[Assignment]: Write out the line with "Instruction: Select the" and each line after it to the end of the material, exactly as they appear and with nothing else.

[Given data]:
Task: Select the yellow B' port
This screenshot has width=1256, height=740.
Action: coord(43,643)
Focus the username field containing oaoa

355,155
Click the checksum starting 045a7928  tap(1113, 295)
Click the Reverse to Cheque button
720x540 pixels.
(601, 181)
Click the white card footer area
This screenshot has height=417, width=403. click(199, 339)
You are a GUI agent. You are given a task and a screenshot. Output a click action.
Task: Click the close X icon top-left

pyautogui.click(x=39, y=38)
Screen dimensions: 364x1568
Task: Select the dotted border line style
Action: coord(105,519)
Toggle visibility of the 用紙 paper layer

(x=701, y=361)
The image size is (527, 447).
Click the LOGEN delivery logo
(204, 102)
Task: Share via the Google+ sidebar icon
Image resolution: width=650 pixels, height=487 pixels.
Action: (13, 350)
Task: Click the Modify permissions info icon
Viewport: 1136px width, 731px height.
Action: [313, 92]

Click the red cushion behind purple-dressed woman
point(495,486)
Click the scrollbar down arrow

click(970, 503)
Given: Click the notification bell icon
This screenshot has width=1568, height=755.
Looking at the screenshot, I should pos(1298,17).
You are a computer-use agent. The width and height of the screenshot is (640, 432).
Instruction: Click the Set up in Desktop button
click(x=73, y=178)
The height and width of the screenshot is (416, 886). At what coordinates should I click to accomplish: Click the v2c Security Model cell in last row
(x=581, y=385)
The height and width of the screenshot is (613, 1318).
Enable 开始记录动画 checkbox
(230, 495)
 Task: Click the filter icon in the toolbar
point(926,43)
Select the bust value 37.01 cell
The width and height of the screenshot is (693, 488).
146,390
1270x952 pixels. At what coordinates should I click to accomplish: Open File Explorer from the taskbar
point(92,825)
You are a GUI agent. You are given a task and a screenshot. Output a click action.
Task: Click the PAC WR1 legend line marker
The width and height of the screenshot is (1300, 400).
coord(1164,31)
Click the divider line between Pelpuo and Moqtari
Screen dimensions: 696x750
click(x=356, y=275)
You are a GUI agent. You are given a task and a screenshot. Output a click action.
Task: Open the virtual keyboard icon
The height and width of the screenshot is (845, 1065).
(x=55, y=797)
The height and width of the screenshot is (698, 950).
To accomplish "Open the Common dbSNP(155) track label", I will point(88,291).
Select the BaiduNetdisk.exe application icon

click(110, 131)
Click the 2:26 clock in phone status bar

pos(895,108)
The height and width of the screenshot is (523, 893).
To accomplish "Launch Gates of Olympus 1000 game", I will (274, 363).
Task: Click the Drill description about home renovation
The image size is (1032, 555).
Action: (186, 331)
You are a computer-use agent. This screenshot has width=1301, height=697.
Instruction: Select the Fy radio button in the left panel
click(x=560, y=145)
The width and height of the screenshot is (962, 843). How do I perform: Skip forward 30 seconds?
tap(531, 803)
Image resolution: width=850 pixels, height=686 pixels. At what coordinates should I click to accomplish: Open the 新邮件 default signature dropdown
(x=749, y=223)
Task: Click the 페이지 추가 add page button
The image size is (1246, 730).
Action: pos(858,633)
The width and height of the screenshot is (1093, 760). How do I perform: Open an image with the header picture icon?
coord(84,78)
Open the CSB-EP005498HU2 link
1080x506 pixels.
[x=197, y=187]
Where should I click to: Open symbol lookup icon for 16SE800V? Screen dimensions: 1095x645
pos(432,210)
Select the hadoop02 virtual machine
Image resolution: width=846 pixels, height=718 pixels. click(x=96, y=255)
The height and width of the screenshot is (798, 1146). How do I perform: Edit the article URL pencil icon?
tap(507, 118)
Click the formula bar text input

[Written response]:
Instruction: Select the Fy radio button in the left panel
click(x=560, y=145)
The width and height of the screenshot is (962, 843). How do I perform: Skip forward 30 seconds?
tap(531, 803)
Image resolution: width=850 pixels, height=686 pixels. At what coordinates should I click to accomplish: Open the 新邮件 default signature dropdown
(x=749, y=223)
Task: Click the 페이지 추가 add page button
The image size is (1246, 730).
Action: pos(858,633)
The width and height of the screenshot is (1093, 760). How do I perform: Open an image with the header picture icon?
coord(84,78)
Open the CSB-EP005498HU2 link
1080x506 pixels.
[x=197, y=187]
Where should I click to: Open symbol lookup icon for 16SE800V? Screen dimensions: 1095x645
pos(432,210)
Select the hadoop02 virtual machine
Image resolution: width=846 pixels, height=718 pixels. click(x=96, y=255)
The height and width of the screenshot is (798, 1146). How do I perform: Edit the article URL pencil icon?
tap(507, 118)
Click the formula bar text input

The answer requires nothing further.